Rétrospectivement, il est clair que nos pronostics concernant la forme de la lutte des classes, et donc notre destin, étaient radicalement faux. Une réflexion profonde et prolongée sur nos erreurs de jugement me porte à penser que nous n’aurions pas pu aboutir à l’époque à une meilleure analyse. On se réfère inévitablement aux années passées pour établir les perspectives des années à venir. Il était impossible de l’éviter. Hélas, si l’histoire se répétait nous n’aurions pas besoin de la théorie – la mémoire suffirait. D’autre part, si l’histoire ne se répétait jamais on ne pourrait pas généraliser – et dès lors la théorie serait impossible.

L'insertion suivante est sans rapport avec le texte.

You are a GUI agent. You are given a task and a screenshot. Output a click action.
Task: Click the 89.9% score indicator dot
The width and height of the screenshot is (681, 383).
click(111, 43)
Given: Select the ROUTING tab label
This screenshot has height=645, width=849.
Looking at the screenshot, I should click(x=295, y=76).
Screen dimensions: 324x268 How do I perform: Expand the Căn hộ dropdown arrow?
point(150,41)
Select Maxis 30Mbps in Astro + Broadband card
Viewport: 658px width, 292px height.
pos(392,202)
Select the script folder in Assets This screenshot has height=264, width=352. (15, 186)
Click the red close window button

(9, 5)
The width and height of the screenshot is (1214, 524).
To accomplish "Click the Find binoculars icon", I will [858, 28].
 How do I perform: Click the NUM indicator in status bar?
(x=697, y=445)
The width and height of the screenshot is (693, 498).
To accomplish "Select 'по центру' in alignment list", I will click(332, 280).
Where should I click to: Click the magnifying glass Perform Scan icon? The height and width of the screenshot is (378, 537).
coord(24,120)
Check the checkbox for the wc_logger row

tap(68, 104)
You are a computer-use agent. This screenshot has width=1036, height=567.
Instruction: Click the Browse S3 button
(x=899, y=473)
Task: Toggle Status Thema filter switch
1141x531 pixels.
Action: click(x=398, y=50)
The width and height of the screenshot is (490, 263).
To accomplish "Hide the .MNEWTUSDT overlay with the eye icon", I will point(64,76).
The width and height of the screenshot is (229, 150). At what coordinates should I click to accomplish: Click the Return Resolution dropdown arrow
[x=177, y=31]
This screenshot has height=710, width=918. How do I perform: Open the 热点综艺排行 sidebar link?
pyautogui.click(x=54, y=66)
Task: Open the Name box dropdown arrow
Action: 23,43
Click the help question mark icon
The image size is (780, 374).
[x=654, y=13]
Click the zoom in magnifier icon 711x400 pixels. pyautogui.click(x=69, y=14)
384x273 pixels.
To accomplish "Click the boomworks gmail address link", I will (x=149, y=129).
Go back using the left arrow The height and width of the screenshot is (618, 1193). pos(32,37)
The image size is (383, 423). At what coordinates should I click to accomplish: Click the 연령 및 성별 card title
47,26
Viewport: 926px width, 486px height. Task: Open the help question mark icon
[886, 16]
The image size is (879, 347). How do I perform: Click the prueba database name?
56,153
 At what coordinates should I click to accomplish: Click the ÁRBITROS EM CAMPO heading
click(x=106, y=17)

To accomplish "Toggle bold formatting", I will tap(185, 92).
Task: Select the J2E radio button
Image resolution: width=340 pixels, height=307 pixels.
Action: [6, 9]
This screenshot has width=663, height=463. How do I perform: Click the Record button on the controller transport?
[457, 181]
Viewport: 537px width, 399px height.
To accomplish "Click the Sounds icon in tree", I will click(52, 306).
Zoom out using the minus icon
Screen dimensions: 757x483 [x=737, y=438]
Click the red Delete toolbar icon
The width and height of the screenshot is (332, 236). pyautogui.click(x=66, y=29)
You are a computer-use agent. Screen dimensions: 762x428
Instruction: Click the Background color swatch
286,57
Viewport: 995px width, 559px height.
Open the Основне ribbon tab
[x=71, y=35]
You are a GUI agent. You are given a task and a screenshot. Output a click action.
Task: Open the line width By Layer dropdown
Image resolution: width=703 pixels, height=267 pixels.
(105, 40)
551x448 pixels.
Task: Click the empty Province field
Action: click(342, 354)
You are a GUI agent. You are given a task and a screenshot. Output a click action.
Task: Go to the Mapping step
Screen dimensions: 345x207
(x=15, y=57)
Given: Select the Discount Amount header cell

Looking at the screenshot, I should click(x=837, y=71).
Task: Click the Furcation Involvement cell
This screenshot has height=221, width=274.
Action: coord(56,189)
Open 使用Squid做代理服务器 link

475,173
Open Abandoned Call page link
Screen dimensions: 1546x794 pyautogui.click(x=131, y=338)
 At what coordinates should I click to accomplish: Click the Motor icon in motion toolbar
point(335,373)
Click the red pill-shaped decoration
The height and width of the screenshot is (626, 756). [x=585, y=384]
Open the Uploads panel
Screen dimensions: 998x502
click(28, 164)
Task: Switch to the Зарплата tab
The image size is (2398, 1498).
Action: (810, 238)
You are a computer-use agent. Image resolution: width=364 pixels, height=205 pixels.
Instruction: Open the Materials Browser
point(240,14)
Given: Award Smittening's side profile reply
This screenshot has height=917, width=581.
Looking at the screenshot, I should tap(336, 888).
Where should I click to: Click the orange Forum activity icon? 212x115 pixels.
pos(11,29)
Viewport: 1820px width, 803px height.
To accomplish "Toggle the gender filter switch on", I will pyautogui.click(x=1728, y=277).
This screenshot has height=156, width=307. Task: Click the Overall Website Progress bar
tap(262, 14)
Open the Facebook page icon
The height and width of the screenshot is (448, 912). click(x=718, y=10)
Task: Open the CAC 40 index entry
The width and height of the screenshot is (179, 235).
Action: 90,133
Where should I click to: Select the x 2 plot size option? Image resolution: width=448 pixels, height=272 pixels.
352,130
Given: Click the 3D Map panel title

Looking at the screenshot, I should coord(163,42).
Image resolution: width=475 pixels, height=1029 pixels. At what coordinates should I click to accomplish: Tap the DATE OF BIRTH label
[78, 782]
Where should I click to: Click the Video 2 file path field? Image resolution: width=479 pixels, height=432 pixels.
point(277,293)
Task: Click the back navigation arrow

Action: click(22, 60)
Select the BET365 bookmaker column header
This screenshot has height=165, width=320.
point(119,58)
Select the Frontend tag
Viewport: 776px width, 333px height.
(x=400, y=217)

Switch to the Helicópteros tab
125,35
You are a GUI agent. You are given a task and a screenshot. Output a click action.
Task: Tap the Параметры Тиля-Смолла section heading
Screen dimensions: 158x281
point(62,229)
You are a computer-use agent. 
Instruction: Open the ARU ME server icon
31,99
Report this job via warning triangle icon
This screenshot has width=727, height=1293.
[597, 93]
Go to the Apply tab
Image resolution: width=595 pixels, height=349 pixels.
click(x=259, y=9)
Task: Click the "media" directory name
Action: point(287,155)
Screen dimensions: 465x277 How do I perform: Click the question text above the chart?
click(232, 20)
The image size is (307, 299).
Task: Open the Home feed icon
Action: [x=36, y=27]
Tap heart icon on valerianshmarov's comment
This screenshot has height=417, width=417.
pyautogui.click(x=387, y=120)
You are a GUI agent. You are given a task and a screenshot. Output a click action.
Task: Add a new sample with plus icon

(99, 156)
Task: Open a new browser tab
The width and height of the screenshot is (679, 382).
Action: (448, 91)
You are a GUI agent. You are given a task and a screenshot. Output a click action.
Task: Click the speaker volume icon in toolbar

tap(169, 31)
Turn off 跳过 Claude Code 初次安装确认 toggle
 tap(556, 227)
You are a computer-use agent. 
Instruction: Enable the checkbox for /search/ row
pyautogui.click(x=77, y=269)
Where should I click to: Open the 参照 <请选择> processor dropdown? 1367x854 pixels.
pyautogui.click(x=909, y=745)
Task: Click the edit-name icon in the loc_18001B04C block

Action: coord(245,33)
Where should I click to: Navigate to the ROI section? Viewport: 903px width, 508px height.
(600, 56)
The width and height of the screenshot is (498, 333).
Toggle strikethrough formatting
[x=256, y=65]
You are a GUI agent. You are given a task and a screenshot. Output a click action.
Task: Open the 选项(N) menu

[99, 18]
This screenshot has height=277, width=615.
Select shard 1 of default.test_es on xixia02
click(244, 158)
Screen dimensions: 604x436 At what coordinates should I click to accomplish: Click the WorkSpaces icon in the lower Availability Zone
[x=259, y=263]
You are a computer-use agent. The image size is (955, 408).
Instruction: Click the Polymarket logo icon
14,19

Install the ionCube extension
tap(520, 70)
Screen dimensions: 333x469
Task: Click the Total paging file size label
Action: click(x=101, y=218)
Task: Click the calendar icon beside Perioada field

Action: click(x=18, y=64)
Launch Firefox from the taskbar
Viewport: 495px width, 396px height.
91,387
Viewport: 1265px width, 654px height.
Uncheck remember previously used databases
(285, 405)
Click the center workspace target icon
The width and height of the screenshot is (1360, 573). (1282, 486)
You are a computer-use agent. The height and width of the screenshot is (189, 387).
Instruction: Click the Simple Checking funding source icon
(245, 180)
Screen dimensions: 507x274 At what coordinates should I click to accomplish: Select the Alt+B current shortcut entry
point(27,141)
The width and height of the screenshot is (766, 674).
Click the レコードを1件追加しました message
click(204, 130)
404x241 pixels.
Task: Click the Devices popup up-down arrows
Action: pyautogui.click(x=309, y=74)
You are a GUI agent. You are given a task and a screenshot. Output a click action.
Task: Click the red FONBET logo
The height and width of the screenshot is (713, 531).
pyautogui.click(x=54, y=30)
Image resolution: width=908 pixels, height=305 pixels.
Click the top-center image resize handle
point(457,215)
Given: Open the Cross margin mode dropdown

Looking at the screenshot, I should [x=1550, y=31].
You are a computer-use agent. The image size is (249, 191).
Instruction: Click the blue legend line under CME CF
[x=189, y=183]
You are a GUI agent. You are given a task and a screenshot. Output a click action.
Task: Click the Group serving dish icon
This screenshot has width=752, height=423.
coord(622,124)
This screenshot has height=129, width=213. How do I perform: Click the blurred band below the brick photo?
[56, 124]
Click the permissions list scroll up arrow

Plus la rupture de continuité est brusque, moins il est facile d’établir des pronostics valables. Ainsi, lors de tous les points de rupture du passé nous trouvons les meilleurs marxistes dans l’erreur.

Par exemple, après la fin de la révolution de 1905, au début de juin 1906, Lénine écrivait : « Il est tout à fait évident que nous passons aujourd’hui par une période très importante de la révolution. Des signes de regain du large mouvement de masse contre l’ordre ancien sont visibles depuis longtemps. Aujourd’hui ce renouveau atteint son apogée » [9]. Et en juillet il voyait toujours la révolution dans une phase ascendante : « La possibilité d’une action simultanée dans toute la Russie progresse. La probabilité de la fusion des soulèvements partiels en un seul progresse. L’inévitabilité d’une grève politique et d’un soulèvement prenant la forme d’une lutte pour le pouvoir est ressentie de façon plus intense que jamais par de larges sections de la population » [10].

En réalité, c’est une sanglante contre-révolution qui se produisit.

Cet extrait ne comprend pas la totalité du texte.